Official GDP figures published on Friday may confirm the UK has continued its climb out of recession, however the Chartered
Institute of Personnel and Development's (CIPD) quarterly Employee Outlook survey suggests that things will get worse for public sector workers before they get better. The findings follow hot on the heels of new CIPD predictions this week that 500,000 public sector jobs will be lost over the next five years, whoever wins the elections.
The survey of 2,000 employees shows job satisfaction in the public sector has hit a new low of +34 percent* compared to +45 percent this time last year, with rising levels of job insecurity and an increase in work pressure likely to be the main culprits.
Nearly one in five (18 percent) of public sector workers now think it likely they could lose their job as result of the economic climate, compared with just 7 percent in April 2009. Almost four in ten (39 percent) public sector employees say their organisation is planning to make redundancies, up from 14 percent a year ago. And nearly two thirds (63 percent) of public sector workers think it would be difficult to get a new job in contrast to 56 percent a year ago.
Against this backdrop it is not surprising that public sector workers feel under increasing pressure, with one in four (23 percent) reporting they feel under excessive pressure at work every day compared to just 13 percent in spring 2009. The proportion of public sector workers reporting an increase in stress in their organisation has soared to 56 percent from 43 percent this time last year. And compared with a year ago, they are also less likely to say they are satisfied with their work-life balance (52 percent compared to 57 percent last year).

# Set task A:
According to the CIPD survey article, what share of public sector employees say their organization is planning to make redundancies?
# Set task B:
Carry on the CIPD survey article from its last sentence.
The lines that come after this text aren't needed.

# Raw data:
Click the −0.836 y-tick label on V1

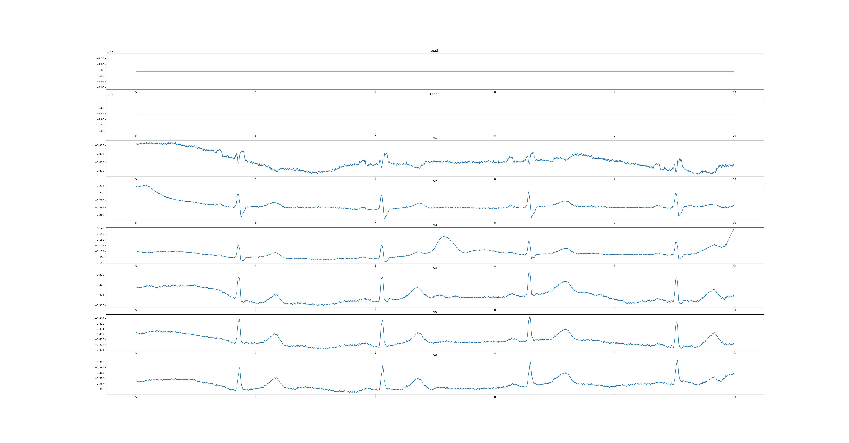pyautogui.click(x=100, y=145)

# Result A:
Almost four in ten (39 percent), up from 14 percent a year earlier.

# Result B:
Ben Willmott, CIPD Senior Public Policy Adviser says:
"These findings highlight the increasing realisation among public sector staff that major changes are on the way, regardless of which party wins the election. Our survey shows that many public sector employers have already made redundancies and that many more are in the pipeline. Not surprisingly, this is putting more pressure on public servants to do more with less, leading to an increase in pressure at work.
"Public sector leaders need to focus on communicating why change is needed and to consult with staff to find the best ways of making efficiencies without cutting frontline services. Employees who feel they are consulted and have a voice and a stake in change are more likely to understand why things need to be done differently and pull together for the benefit of the organisation and public service users.
"The role of the line manager becomes increasingly crucial to ensure that individuals are given clear and well communicated objectives, feedback on performance, and are also developed and coached on the job. Line managers are also the best people to spot the early warning signs if someone is not coping at work and to manage absence effectively. Equipping line managers with these skills is a priority if public sector productivity is to improve in the face of swingeing cuts."
Private sector staff remain hard hit by the ‘real economy,’ with a net job satisfaction score of +36 percent compared to +46 percent last year. In contrast to the public sector, however, job security concerns have eased slightly, with a fall in the proportion thinking it is likely they will lose their jobs (from 23 percent to 20 percent) and just 9 percent saying their employer plans redundancies compared to 17 percent a year ago.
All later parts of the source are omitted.